When you write out the listing below, keep each word exactly as it stands and drop the pictures.
(Records to use begins)
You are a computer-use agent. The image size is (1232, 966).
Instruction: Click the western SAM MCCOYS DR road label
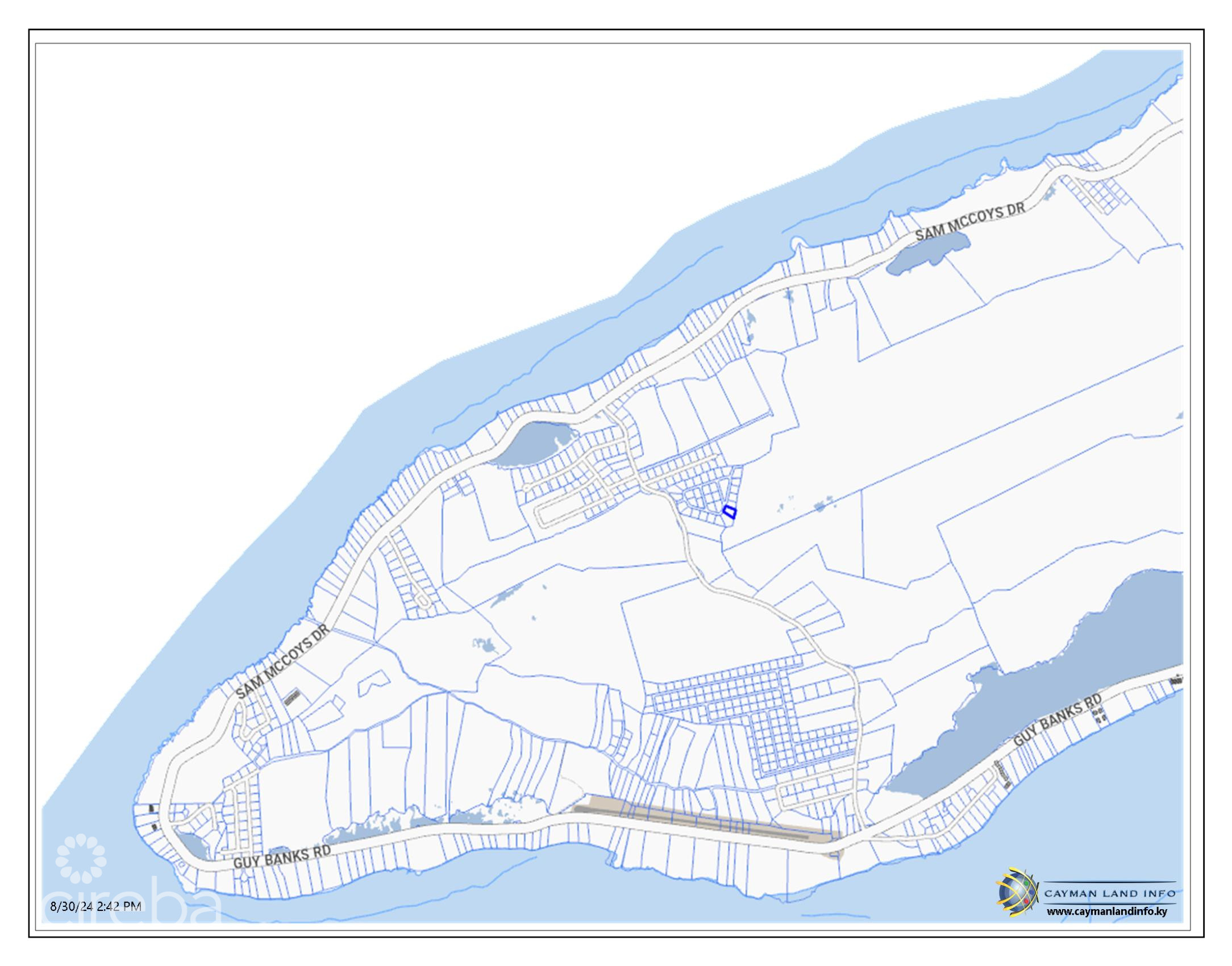pos(282,662)
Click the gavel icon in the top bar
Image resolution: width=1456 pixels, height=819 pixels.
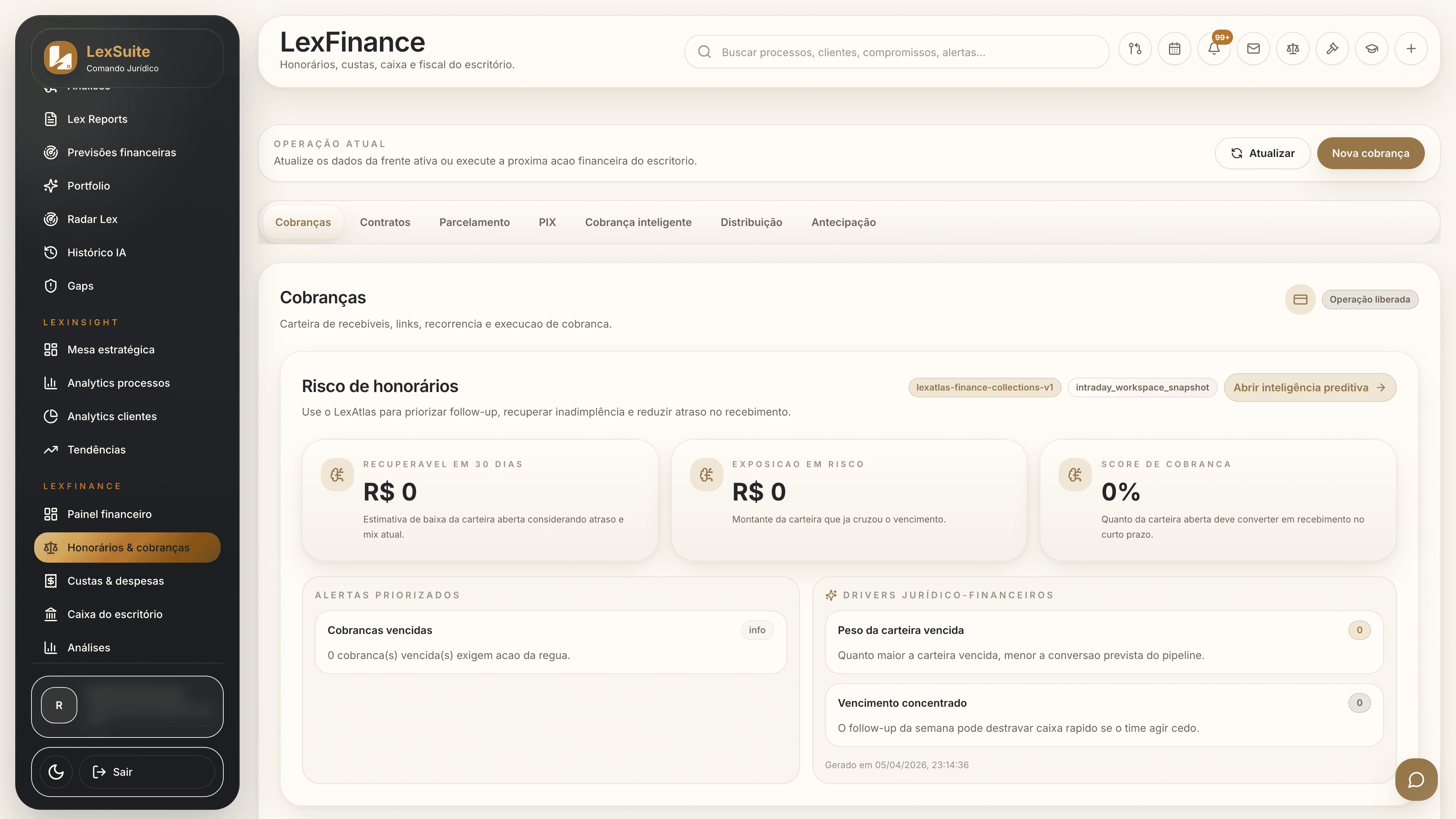point(1332,49)
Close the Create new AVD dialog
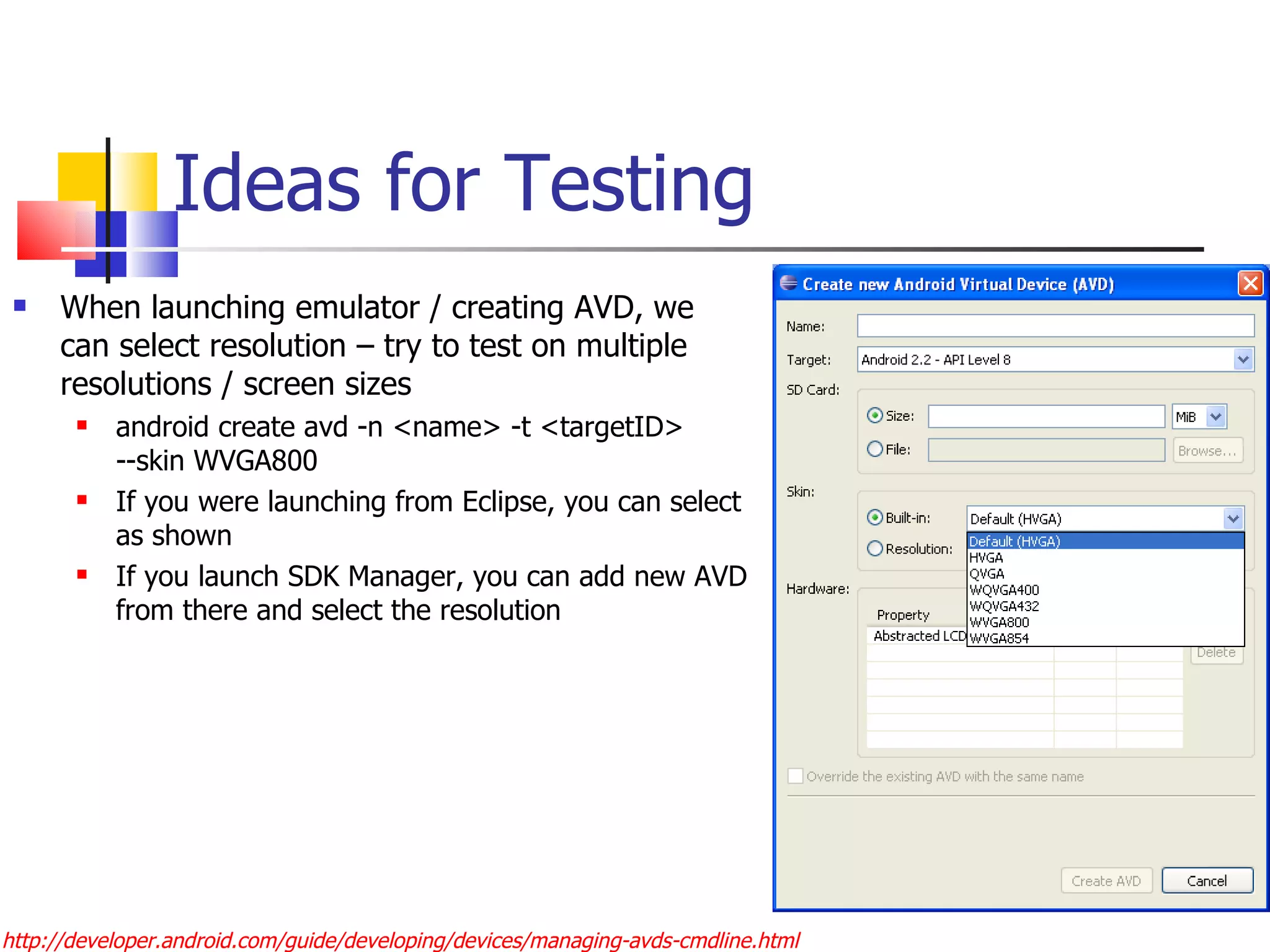 [1250, 284]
(Records to use ends)
=== Result of this exercise ===
You are a computer-use agent. The image size is (1232, 966).
Instruction: Click the western SAM MCCOYS DR road label
pos(282,662)
Click the gavel icon in the top bar
Image resolution: width=1456 pixels, height=819 pixels.
point(1332,49)
Close the Create new AVD dialog
 [1250, 284]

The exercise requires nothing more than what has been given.